The Legislative Health and Human Services Committee endorsed a draft health insurance exchange bill Tuesday afternoon.

Lawmakers have been threatening legal action if Gov. Susana Martinez's administration creates an exchange through the executive branch.

Democrats have been alarmed by the New Mexico Health Insurance Alliance's role in governing the exchange. As nonprofit created by the Legislature in 1994 to connect small businesses in the state with affordable health plans, HIA already functions in part as a health insurance exchange. Yet many on the left are concerned that insurers already have too much influence on HIA to govern an exchange meant to protect consumers.

The health insurance exchange will be the entity through which individuals and businesses shop for coverage under Obamacare. States can choose to create their own exchanges or let the federal government establish one for them. New Mexico faces a Dec. 14 deadline to give the federal government details on how its exchange will comply with the complex Affordable Care Act.
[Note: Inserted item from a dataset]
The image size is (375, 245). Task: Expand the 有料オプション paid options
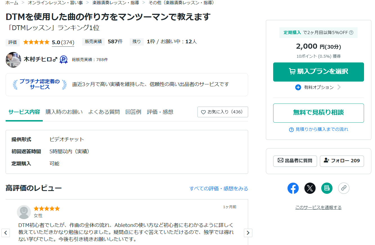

Gov. Martinez vetoed a health insurance exchange bill in 2011 yet moved forward through the New Mexico Human Services Department to starting crafting an exchange. This angered Democrats, who recently sent a letter to Gary King, D, the state's attorney general, requesting his office to investigate the legality of the administration using the 1994 legislation that created the HIA to move forward with its own executive-branch exchange. In a Nov. 15 letter, Mark Reynolds, assistant attorney general, wrote to Raymond Mensack, the general counsel for HSD, that, "We believe that legislation creating a New Mexico exchange is necessary."

Outgoing Sen. Dede Feldman, D-Bernalillo, chair of the committee, noted that the draft bill was "quite different" from the 2011 bill the Legislature passed but Gov. Martinez, R, vetoed.

Looking at the Republican side of the table, Feldman, who authored the 2011 bill, added, "So that's some food for thought."

She was responding to concerns from Sen. Gerald Ortiz y Pino, D-Bernalillo, about conflicts of interest with insurers sitting on the board of the exchange.

The committee heard testimony from Michael Hely, a nonpartisan staff attorney for the Legislative Council Services, who drafted the bill. Members of the committee began squabbling over specific language in the draft bill. Of particular concern to Rep. Nora Espinoza, R-Chaves, was language that she construed could allow non-citizens to obtain coverage--which is forbidden by Obamacare.

Sen. Cisco McSorley, D-Bernalillo, said that if a health insurance exchange is a horse that everyone can ride, the draft bill looked more like a zebra.

He indicated that the administration faces a tough battle in pushing its version of the exchange through a Democratic-controlled Legislature.

"I think that this is going to be one dead zebra really quick," he said. "I prefer the exchange we passed two years ago." The original version of this blog post reported Gov. Susana Martinez's administration proposed the legislation. But Sen. Feldman emailed SFR that the draft was "put forward by the Health and Human Services Committee itself, and the Secretary [of the Department of Human Services] said the department was basically o.k. with it." "We were pleasantly surprised that the administration, faced with the prospect of a law suit [sic], said they liked the bill," writes Sen. Feldman. "But of course, although the bill was endorsed by the committee, it is just a starting point and will doubtless be revised during the upcoming session.  But at least it is a starting point."

On Tuesday, SFR called Matt Kennicott, spokesman for the New Mexico Human Services Department, about the draft bill. He hasn't yet returned SFR's voicemail.